Gaslight opens with the ghastly murder of a one Mrs. Barlow (Marie Wright); garrotted in her living room, her home ransacked and her famous jewels vanished. The house on Pimlico Square remains uninhabited for years until finally being bought by the Mallens, Paul (Walbrook) and Bella (Diana Wynyard), who close up the former resident’s bedroom on the top floor and live in the remainder. It seems, however, that No. 12 is destined at be haunted by a spectre from its ghoulish past when a local ex-policeman, B.G. Rough (Frank Pettingell), recognises Mallen as the nephew of the murdered Mrs. Barlow. Why would he come back to the scene of the grizzly crime? And has he something to do with the mental unravelling of his good lady wife?
Perhaps foremost should be Walbrook himself who gives a trademark intense performance that drips with malevolent intent. It’s the kind of acting that would be considered over the top to modern audiences, but perfectly suits this Gothic drama. Similar in pitch is Wynyard, who must play the disturbed wife spiralling into madness at the hands of her nefarious husband. Her memory falters, she begins to develop an odd case of kleptomania, and every evening she imagines the eponymous lights in the house dim whilst alone. They’re supported ably enough by a selection of “awright guvna” cockneys and the steady eye of director, Dickinson.

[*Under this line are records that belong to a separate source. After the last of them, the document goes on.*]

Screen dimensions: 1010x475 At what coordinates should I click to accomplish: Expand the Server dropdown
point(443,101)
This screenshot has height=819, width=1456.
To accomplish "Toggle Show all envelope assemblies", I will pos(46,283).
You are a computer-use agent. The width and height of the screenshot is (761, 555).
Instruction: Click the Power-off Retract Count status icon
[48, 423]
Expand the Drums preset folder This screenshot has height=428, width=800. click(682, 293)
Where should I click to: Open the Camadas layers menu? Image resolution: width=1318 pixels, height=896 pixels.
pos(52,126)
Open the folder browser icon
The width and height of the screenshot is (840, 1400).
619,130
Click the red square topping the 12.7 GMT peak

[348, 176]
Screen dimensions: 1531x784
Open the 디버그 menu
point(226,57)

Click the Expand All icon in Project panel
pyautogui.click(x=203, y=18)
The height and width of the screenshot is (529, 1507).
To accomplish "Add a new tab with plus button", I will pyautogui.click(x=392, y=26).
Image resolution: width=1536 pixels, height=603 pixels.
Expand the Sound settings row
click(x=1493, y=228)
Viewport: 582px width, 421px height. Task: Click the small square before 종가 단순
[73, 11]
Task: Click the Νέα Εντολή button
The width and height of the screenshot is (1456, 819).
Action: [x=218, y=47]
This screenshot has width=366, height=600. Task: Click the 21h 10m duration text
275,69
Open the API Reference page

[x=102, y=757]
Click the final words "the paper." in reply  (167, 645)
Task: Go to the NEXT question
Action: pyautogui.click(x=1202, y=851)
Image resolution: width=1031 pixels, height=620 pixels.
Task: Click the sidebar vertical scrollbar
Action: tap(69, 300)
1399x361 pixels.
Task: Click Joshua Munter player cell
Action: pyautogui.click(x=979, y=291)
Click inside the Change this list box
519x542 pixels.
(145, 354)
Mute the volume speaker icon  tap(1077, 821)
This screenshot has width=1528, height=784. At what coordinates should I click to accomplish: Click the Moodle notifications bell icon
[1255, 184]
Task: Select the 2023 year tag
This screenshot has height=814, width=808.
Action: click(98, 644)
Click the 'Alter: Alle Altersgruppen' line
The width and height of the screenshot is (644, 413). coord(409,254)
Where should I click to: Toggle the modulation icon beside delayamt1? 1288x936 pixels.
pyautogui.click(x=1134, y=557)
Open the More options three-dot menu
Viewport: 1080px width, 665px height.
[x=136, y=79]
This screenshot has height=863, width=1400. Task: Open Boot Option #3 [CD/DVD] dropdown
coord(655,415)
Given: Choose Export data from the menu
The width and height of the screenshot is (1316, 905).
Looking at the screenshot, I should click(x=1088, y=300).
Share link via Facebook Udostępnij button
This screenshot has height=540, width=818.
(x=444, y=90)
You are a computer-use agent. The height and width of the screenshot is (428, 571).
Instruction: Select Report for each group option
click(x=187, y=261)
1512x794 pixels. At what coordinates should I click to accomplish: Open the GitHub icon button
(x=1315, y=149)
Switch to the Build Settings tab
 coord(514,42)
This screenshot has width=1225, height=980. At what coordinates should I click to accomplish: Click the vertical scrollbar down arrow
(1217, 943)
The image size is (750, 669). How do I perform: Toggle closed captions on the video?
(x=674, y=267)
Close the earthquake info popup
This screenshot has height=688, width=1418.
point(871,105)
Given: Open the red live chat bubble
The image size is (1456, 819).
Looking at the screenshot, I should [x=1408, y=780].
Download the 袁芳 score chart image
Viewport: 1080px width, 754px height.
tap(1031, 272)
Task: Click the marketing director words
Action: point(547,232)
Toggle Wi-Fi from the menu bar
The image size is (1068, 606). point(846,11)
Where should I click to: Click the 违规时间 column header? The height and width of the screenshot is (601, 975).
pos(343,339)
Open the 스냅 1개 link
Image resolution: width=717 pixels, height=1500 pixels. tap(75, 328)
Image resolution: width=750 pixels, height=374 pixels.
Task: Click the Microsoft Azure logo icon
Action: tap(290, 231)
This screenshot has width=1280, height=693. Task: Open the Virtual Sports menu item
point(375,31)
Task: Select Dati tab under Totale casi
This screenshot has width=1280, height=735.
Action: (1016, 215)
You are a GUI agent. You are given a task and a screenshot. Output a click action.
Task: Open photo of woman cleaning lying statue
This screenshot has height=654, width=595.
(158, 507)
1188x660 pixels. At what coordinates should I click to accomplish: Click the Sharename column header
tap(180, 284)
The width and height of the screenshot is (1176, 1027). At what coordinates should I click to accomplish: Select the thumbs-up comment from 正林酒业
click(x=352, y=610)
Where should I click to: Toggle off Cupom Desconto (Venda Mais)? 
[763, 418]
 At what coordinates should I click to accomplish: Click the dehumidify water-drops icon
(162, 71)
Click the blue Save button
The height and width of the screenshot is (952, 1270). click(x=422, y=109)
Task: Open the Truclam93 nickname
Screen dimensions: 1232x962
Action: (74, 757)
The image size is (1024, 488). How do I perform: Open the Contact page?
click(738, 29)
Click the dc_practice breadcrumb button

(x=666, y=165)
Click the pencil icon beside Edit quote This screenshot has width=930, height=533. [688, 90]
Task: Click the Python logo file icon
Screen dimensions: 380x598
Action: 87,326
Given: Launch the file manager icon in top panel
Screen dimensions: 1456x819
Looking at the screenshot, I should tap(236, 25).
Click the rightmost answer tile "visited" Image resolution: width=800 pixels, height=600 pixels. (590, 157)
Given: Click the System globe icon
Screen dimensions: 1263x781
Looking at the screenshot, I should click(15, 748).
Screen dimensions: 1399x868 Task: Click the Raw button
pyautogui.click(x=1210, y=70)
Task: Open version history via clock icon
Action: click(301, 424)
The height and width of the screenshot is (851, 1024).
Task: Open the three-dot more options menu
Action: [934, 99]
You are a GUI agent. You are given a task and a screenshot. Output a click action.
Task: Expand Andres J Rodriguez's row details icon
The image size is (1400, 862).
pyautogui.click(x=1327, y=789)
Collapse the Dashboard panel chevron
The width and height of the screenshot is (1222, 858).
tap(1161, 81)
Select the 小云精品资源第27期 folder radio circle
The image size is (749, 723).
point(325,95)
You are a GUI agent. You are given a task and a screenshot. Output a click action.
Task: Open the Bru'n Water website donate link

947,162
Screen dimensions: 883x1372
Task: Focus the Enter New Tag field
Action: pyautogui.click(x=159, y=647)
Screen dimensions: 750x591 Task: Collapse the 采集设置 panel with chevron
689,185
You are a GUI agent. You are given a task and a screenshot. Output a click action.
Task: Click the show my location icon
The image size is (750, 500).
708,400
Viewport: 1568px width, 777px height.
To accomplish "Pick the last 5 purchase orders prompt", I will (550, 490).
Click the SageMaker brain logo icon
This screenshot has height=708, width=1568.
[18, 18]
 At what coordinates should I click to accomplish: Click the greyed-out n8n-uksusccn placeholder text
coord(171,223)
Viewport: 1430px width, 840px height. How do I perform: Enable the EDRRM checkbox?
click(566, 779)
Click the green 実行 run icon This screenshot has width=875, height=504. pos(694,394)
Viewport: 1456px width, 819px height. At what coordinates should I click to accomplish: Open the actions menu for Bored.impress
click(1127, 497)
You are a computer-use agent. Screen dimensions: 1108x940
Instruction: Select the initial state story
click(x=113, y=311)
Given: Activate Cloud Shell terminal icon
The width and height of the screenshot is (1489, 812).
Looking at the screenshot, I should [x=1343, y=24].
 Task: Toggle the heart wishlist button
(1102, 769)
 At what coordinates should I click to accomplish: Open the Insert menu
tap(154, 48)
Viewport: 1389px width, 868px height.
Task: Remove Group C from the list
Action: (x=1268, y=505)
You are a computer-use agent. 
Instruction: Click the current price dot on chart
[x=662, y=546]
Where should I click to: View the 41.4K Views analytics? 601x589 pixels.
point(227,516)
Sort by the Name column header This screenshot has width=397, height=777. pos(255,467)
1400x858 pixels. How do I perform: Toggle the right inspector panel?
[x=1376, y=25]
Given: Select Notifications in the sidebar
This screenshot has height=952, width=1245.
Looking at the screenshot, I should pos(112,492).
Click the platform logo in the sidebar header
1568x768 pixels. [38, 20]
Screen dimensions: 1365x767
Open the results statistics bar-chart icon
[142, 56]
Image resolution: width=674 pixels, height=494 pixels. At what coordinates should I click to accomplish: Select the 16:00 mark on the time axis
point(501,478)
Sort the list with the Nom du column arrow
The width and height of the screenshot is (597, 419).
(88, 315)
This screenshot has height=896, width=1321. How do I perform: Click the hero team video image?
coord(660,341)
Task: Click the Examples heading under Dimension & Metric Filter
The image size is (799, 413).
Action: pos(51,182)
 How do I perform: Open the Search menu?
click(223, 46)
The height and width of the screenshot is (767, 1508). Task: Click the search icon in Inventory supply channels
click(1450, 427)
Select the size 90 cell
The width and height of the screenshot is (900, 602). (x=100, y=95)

Strangely, despite being based on a successful stage play, it’s the narrative structure that doesn’t quite work. Rather than seeing Bella as a normal, well-adjusted woman, slowly driven insane, the audience just witnesses the end of her torment and as such, little suspense is created. It may make for a realistic depiction of such manipulation – and terms of the time it would take – but eschews showing her tortuous woes and mental decline. Luckily, Walbrook’s flat-out dastardly turn is enough to convince of the man’s evil ways whether we see them or not and his wild eyes in the finale also leave little doubt. For what could have made for a slow-burning British thriller, Gaslight never quite grips as it should.